Nextbite doubles down on virtual brands with name change

Its parent company, Ordermark, will assume the Nexbite moniker as it brings delivery-only concepts to the forefront.
Tzki menu items
Tzki is one of Nextbite's 17 virtual brands. / Photograph courtesy of Nextbite

Ordermark, the digital order integrator that birthed virtual brand company Nextbite, will assume the younger company’s name. 

Not a whole lot will change under the newly unified Nextbite—it will continue to sell and maintain the hardware and software offered by Ordermark—but it represents a doubling down on the future of delivery-only brands, which it launched in 2019, two years after Ordermark began. 

It now has 17 such brands spanning a variety of cuisines and dayparts that restaurants can license to make the most of existing kitchen capacity. The brands are listed on up to 50 different online marketplaces, which is where the system formerly known as Ordermark comes in, channeling all of those disparate inputs into a single tablet and printer.

“We believe Nextbite better represents the vision of our business moving forward,” said Nextbite co-founder and CEO Alex Canter. “Being able to drive the incremental orders in underutilized kitchens is the most meaningful thing we can be doing for restaurants right now.”

The update caps an active period the Los Angeles-based company that began last October with a $120 million Series C funding round. Nextbite has since launched several new virtual brands; hired a VP to help develop more celebrity-backed brands; a culinary director; and a branding expert from Chipotle. It also appointed former Red Robin CEO Denny Marie Post as an adviser to help develop brands for large chains.

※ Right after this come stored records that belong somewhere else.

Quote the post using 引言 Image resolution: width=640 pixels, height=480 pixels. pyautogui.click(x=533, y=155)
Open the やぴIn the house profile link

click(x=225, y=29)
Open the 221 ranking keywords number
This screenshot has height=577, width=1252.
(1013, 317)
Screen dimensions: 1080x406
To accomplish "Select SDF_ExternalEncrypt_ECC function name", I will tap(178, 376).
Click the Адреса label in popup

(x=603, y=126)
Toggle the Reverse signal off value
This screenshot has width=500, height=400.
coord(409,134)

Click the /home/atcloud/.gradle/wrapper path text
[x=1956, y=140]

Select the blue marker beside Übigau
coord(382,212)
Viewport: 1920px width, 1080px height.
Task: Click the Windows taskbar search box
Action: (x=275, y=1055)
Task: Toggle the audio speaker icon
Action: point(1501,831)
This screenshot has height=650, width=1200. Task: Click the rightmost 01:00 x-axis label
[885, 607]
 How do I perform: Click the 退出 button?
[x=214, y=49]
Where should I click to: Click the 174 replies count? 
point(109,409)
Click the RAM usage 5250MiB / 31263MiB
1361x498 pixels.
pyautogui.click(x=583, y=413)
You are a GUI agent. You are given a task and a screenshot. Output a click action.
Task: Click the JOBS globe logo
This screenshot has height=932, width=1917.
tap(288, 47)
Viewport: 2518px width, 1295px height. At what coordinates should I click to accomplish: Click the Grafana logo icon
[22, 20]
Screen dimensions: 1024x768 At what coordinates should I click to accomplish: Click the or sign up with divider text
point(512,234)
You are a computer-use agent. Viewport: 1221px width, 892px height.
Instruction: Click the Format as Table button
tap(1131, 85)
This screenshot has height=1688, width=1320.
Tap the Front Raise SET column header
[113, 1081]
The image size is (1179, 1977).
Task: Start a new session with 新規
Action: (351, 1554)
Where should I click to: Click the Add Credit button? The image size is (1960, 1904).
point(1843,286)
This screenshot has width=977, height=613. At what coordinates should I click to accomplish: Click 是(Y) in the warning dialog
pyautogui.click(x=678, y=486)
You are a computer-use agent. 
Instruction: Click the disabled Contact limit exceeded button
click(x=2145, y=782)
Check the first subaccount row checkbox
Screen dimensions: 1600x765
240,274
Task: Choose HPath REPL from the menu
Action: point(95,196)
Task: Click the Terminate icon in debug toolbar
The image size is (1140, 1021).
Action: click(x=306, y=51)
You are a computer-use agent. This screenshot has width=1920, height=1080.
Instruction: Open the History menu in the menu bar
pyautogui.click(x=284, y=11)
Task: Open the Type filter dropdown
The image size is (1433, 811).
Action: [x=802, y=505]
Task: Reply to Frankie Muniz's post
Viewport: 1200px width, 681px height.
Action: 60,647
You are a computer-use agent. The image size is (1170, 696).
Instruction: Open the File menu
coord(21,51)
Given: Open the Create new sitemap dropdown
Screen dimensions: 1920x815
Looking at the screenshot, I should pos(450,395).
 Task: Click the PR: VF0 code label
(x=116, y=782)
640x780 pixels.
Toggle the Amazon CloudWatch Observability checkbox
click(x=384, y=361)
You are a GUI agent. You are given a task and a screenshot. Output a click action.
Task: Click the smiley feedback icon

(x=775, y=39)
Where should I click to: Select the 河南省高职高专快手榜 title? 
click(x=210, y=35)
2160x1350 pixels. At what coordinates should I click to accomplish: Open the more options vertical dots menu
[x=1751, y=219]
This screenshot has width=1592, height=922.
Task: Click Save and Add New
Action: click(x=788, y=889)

Some of Nextbite’s brands, which include HotBox by Wiz Khalifa, CraveBurger and Grilled Cheese Society, are now in hundreds of U.S. restaurants, Canter said, and a couple will be in thousands of locations soon. Most of its partners are independent restaurants, but it does work with regional chains like Baja Fresh as well as chain restaurant franchisees. Even some fine-dining and steakhouse concepts use Nextbite brands to tap into the off-premise market, he said.

“You’d be surprised how well a steakhouse can do when they’re offering fried chicken sandwiches and things that actually work well on delivery,” he said.

The brands can generate up to $250,000 in incremental revenue per restaurant, Canter said—some restaurants outperform that benchmark, while others do less. Restaurants keep 55% of gross sales, yielding per-order profit margins of 30%, Canter said. Typically, partners will have three Nextbite concepts going as delivery-order generators.

Many restaurants use them to beef up slower dayparts or reach customer segments not touched by their regular menus. Nextbite’s most popular brands vary by market, Canter said, but noted that a trio of new breakfast concepts and a taco brand backed by George Lopez have been widely successful.

“It really depends on where you’re located and the market dynamics in the area,” he said.

All told, Nextbite is having a good year: Revenues are up 500% in 2021, the company said.